Das Morgenmagazin von Dimitris Kambourakis im TV-Sender MEGA ist ein Publikumsmagnet. Freundlich und einfühlsam moderiert der Hobby-Historiker die Sendung. Doch neulich, als er wieder einmal in eine Politikerdebatte geriet, bei der alle durcheinander redeten, platzte ihm der Kragen: "Pause, verdammt. Wenn wir schon den Laden dichtmachen, lasst uns doch mindestens eine vernünftige Sendung hinbekommen", schrie Kambourakis in die Runde und schlug mit der Faust auf den Studiotisch. Spätestens in dem Moment war klar: Dem größten TV-Sender Griechenlands droht das Aus. 1989 war MEGA zum ersten Mal auf Sendung, als Miteigentümer fungierten fünf der größten Zeitungsverleger des Landes. Einige von ihnen verfolgen bis heute auch andere Interessen, etwa in der Baubranche. Mit nur 250 Mitarbeitern konnte der neu gegründete Sender innerhalb weniger Monate das Staatsfernsehen ERT, mit damals 7.000 Angestellten, in der Gunst der Zuschauer überflügeln. Es folgten weitere Privatsender, die meisten gehören reichen Reedern.

Bei vielen Zuschauern und Werbechefs genießen die Privatsender Respekt. Für linke Politiker waren sie vor allem eines: Das Symbol für dubiose Verflechtungen zwischen Politik und Geldadel. Vor dem Athener Linksruck im Januar 2015 polterte der damalige Oppositionschef Alexis Tsipras gegen das "Dreieck der unlauteren Verflechtung zwischen Politik, Banken und Medien". Aus seiner Sicht lief das so: Ermutigt durch die Politiker gewährten die Banken günstige Kredite an Medienmagnaten, die sich bei Politikern und Banken wiederum mit wohlwollender Berichterstattung bedankten. "In der Tat ist dieser Vorwurf nicht von der Hand zu weisen", sagt Giorgos Pleios, Professer für Medienwissenschaften an der Universität Athen, im Gespräch mit der DW. "Wie wäre es sonst zu erklären, dass viele Medienunternehmen Verluste erwirtschaften und dennoch immer wieder Bankkredite bekommen, obwohl sie keine dringlichen Sicherheiten anbieten?"

Der griechische Medienwissenschaftler Giorgos Pleios (Foto: DW)
Medienwissenschaftler Giorgos Pleios: Der Staat agiert als größter Kapitalist in GriechenlandBild: DW/P. Kouparanis

Ein umstrittenes Auktionsverfahren

Um derartige Missständen zu beheben, will Staatsminister Nikos Pappas, ein Vertrauter von Tsipras, die Sendelizenzen neu vergeben - oder genauer formuliert: erstmals überhaupt vergeben.
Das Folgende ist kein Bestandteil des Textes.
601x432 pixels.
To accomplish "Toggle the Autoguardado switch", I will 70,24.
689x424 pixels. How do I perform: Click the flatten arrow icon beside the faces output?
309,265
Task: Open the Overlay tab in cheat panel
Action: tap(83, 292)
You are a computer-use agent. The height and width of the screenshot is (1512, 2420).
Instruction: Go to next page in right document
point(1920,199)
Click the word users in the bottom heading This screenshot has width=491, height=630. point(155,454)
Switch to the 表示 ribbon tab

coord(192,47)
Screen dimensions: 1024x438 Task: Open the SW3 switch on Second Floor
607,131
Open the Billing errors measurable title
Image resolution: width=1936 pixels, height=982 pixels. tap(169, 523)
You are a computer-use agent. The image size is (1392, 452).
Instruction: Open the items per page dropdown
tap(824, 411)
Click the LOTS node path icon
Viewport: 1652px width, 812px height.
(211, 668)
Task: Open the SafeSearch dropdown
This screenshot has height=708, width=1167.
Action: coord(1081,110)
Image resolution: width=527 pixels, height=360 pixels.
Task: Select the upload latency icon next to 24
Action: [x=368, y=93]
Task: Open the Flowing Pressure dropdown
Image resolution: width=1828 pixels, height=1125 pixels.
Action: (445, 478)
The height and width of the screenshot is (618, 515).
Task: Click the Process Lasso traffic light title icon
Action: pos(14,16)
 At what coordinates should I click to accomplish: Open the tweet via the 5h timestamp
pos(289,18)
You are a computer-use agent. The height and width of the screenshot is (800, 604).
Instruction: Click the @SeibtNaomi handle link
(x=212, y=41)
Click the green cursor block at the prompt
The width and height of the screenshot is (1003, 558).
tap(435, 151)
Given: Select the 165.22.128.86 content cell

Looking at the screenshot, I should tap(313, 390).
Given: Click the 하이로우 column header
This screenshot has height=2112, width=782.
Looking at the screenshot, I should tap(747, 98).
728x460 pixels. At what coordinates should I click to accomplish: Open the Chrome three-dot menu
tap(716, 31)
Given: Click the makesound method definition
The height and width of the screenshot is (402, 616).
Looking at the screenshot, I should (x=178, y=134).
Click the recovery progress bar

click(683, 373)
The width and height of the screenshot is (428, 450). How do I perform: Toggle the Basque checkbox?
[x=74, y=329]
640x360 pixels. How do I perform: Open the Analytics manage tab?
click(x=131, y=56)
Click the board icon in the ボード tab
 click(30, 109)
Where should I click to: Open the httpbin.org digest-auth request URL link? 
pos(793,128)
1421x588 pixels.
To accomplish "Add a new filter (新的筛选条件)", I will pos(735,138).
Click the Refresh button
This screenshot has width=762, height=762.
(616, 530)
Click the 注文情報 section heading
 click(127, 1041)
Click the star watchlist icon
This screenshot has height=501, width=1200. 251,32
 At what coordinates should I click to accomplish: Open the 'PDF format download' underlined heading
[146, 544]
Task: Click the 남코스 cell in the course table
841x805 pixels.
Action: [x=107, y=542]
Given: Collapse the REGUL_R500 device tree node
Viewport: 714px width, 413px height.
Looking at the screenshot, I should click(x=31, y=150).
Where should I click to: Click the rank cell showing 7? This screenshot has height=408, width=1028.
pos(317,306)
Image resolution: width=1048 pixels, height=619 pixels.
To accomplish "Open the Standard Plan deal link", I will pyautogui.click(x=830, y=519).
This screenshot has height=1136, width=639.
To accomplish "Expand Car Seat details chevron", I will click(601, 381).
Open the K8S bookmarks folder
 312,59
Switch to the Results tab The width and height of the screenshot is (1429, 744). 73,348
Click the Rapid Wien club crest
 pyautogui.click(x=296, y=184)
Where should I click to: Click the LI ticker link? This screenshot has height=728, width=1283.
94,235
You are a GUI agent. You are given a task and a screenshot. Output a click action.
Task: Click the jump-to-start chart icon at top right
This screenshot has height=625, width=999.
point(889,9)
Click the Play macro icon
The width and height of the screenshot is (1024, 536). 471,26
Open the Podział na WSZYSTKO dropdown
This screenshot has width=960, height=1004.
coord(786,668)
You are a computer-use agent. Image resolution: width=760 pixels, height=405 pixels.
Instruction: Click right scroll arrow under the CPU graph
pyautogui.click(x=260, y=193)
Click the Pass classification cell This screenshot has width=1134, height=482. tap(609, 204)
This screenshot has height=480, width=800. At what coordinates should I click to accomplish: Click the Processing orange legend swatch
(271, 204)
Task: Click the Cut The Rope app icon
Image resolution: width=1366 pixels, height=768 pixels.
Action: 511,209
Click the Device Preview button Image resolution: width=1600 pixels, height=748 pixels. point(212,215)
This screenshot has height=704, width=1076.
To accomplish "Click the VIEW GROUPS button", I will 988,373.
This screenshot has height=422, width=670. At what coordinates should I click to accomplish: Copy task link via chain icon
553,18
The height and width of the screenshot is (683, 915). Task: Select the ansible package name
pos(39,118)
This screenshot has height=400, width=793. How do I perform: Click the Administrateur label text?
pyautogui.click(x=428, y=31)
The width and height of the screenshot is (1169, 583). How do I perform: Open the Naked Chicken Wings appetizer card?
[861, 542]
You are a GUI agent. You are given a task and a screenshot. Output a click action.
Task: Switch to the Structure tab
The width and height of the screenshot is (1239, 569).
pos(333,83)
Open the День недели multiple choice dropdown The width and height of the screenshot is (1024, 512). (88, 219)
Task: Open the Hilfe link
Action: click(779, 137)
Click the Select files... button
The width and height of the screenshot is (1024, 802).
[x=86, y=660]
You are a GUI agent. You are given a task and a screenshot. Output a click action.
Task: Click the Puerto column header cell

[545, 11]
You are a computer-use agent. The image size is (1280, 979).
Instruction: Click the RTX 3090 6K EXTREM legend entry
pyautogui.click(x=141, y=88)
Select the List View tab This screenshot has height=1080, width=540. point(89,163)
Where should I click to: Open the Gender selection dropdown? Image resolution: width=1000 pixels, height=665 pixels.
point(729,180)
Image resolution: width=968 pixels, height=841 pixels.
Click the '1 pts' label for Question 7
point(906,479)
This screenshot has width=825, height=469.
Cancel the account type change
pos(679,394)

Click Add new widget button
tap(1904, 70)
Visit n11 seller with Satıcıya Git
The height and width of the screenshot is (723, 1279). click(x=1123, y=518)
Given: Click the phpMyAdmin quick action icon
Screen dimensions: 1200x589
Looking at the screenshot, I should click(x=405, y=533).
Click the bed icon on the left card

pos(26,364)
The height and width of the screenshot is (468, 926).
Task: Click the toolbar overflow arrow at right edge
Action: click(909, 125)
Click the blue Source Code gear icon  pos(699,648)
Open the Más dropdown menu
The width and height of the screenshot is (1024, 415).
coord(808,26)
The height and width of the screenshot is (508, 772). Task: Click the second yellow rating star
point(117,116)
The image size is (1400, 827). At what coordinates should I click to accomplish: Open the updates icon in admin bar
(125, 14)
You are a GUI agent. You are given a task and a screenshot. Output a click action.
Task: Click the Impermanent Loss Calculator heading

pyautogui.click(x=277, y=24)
Denn bisher erhielten die sieben nationalen TV-Betreiber temporäre Zulassungen zu Spottpreisen, die immer wieder erneuert werden. Ein Trick der Politiker, findet Pleios: "Auch damit übt der Staat Druck auf die Medien aus. Für mich agiert der Staat als der größte Kapitalist im Land - aus zwei Gründen: Erstens, weil er die Regeln bestimmt, zweitens, weil große Baufirmen in Griechenland von lukrativen Staatsaufträgen leben." Die neuen Regeln von Staatsminister Nikos Pappas lauten: Nur vier TV-Lizenzen sind zu vergeben, der Startpreis beträgt drei Millionen Euro. Bewerber müssen mindestens 400 Mitarbeiter beschäftigen und ihre Aktienanteile offenlegen. Diese Woche hat die Regierung eine Vorauswahl getroffen, demnach dürfen sich sieben Medienunternehmen um die vier Lizenzen bewerben. MEGA gehört nicht dazu, sendet aber trotzdem weiter. Frühestens im August wird das Auktionsverfahren abgeschlossen. Und alles dreht sich um die Frage: Wieso nur vier Sendelizenzen? Eine Erklärung liefert Premier Tsipras im Interview mit dem TV-Sender Skai: "Der griechische Werbemarkt beträgt 200 Millionen Euro im Jahr. Wie hoch sind die Kosten für einen TV-Sender, der ein Vollprogramm sendet und eine bestimmte Mindestzahl von Arbeitnehmern beschäftigt? Ungefähr 50 Millionen. Daher auch die vier Sendelizenzen."

Rechnerisch mag das stimmen. Medienpolitisch ist das neue Gesetz jedoch problematisch, mahnt Pleios. Seine Begründung: Nicht die Politik, sondern der Markt entscheidet, wie viele Sender genug sind. Pleios glaubt, dass der darbende Werbemarkt Griechenlands ohnehin nicht mehr als zwei Privatsender am Leben erhalten kann. Aber es sei eben nicht die Aufgabe der Regierung, diese Entscheidung zu treffen. "Die Politik soll transparente Regeln setzen und sich ansonsten zurückhalten. Tut sie das nicht, entsteht der Verdacht der Parteinahme, als wollten die jeweiligen Regierenden Sendelizenzen nach politischen Kriterien vergeben", kritisiert der Medienexperte.

Kritik aus den eigenen Reihen

Auch einige Politiker der regierenden Linkspartei Syriza plädieren für Änderungen im Auktionsverfahren. Es müsse nicht unbedingt bei vier Sendelizenzen bleiben, ließ neulich Syriza-Kultursprecher Dimitris Sevastakis verlauten. Der Verfassungsrechtler und EU-Parlamentarier Kostas Chryssogonos spricht sogar von "juristischen Unzulänglichkeiten". Seit Monaten mahnt der Linkspolitiker, das oberste Verwaltungsgericht Griechenlands könnte das neue Gesetz kippen. Auf Anfrage der DW erklärt Chryssogonos lapidar: "Es gibt Gerichte, die sollen entscheiden."

Das umstrittene Auktionsverfahren verstoße gegen EU-Recht und griechisches Verfassungsrecht, beklagt der Verband Griechischer Privatsender (ETISEE) in einer Erklärung. Zur Begründung beruft sich der Verband nicht zuletzt auf einen angeblichen Protestbrief von EU-Kommissar Günther Oettinger nach Athen. Doch Pappas dementiert: Der Brief aus Brüssel betreffe gar nicht das Auktionsverfahren, sondern ein völlig anderes Gesetz zur Digitalisierung des Fernsehens.